(Items from a dataset)
———

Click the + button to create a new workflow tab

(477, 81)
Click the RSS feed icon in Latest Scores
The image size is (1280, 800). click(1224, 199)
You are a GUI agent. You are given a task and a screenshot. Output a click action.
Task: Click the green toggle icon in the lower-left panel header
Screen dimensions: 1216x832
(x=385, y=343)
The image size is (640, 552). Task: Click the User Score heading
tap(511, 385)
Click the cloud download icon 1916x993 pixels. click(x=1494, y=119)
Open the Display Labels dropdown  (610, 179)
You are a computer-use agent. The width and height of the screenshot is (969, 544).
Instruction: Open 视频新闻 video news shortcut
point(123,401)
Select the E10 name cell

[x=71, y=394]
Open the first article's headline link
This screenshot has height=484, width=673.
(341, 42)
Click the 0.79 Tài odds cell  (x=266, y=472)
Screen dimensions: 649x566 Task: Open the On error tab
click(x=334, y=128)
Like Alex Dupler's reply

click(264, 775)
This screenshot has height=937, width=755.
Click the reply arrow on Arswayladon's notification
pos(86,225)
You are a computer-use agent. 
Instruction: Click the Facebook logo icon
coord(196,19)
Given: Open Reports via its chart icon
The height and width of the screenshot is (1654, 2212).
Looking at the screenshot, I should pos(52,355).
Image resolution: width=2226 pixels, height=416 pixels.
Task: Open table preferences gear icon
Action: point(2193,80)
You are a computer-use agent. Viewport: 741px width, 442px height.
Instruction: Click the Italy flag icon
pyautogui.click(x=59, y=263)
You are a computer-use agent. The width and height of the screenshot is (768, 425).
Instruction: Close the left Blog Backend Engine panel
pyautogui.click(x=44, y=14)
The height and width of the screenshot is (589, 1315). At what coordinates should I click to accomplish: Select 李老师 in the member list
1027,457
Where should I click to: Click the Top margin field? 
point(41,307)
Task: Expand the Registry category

———

**GOAL**
Write out the records again, requests included, starting at the line that has "The image size is (640, 552)." and stopping after the line that has "Open the Display". Add -59 to every coordinate in the answers, and leave the numbers in the requests unchanged.

**WRITTEN SOLUTION**
The image size is (640, 552). Task: Click the User Score heading
tap(452, 326)
Click the cloud download icon 1916x993 pixels. click(x=1435, y=60)
Open the Display Labels dropdown  (551, 120)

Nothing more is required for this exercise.